The boys deserved better **SPOILERS AND PISSY FAN BABBLE AHEAD**
Last week should've been the finale with the bit of them meeting in heaven added at the end. picturing how I would've liked it, it would be the boys driving off into the sunset in Baby, and then, rather than those usual little recap screens that said "THEN" or "NOW", a screen that said "MUCH LATER" followed by them meeting on the bridge in heaven. I wish the story of what they did with the rest of their lives had been left open-ended, unwritten, since their whole lives were already written by Chuck.
They did Dean dirty with this. He spent his whole life fighting for earth and didn't get more than a minute to experience the earth that he helped create before being wiped off the map by one of the weakest baddies they ever faced.

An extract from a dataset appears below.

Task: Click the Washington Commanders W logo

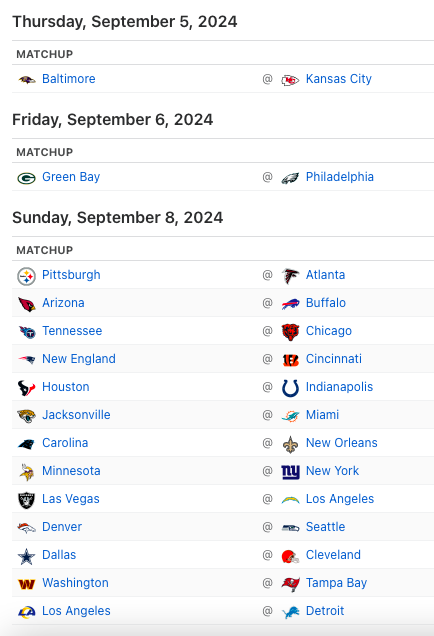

I've watched this show since day one of it airing...more than half my life. My mom and I actually watched it together from the beginning until she became sick and passed last year. Watching it without her was hard enough, but to see it end like that was so disappointing.

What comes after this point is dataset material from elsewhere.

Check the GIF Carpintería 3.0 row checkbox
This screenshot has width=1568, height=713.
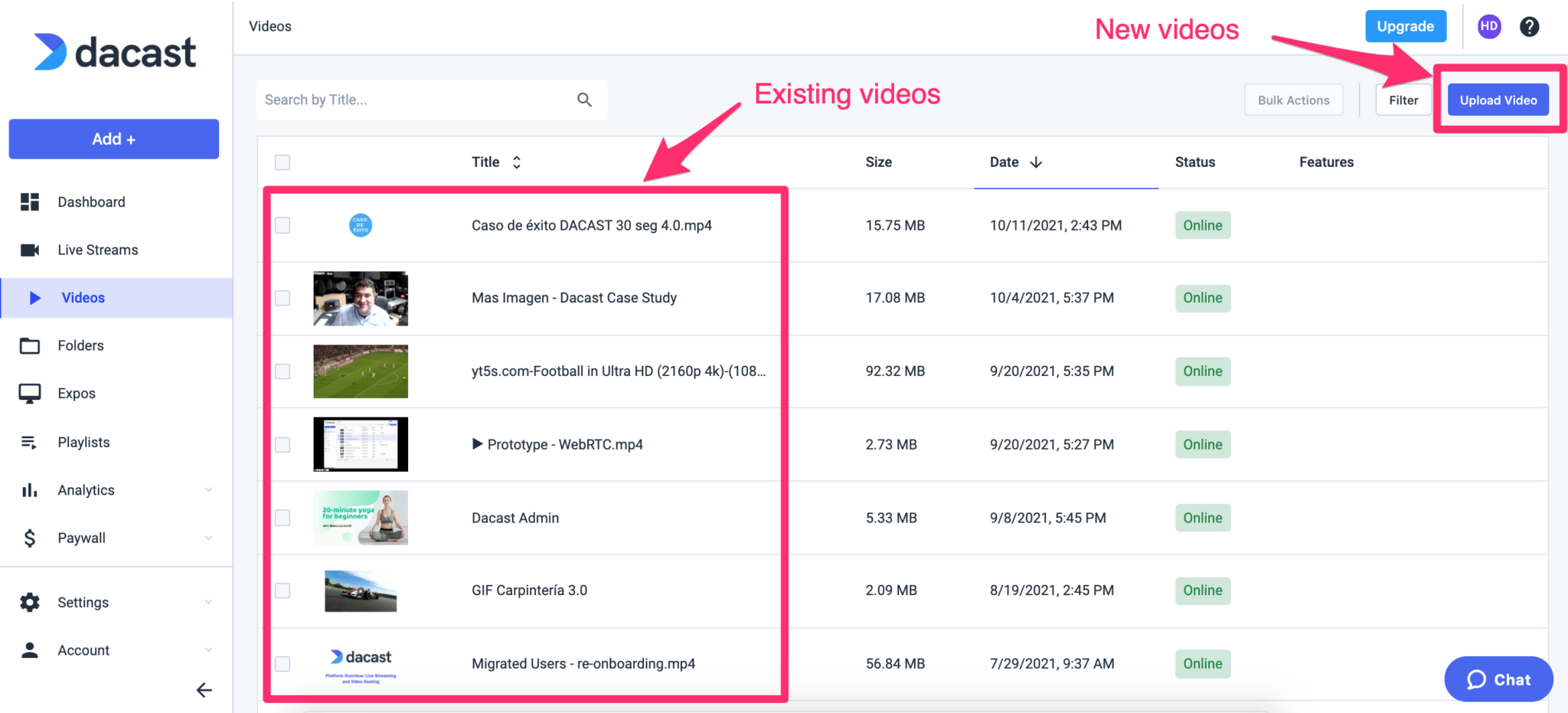pyautogui.click(x=283, y=590)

I am grateful to this show, its cast and crew, and its fan base for making it all come to life and I kind of get WHY they may have felt they needed to spell it all out starting with an unceremonious kill-off of half the heart of this entire show, but I just truly wish they hadn't. It's as though they're trying to say dying was a better reward for someone who gave so much rather than letting him get to enjoy what he worked for. Instead, he got the consolation prize like, "Sorry you're out of the game, but please hang out in this nice waiting room while everyone else finishes playing without you."
You're never going to make everyone happy with the ending of a show, especially one that's run so long and appealed to so many different people, and I'm still happy to have been along for the ride, but, for my own sake, I'm just going to pretend this final season never happened (the last few seasons in general) and be happy with what made it special to me.
So thank you all again for giving me enough of what made it great that I can ignore what wasn't.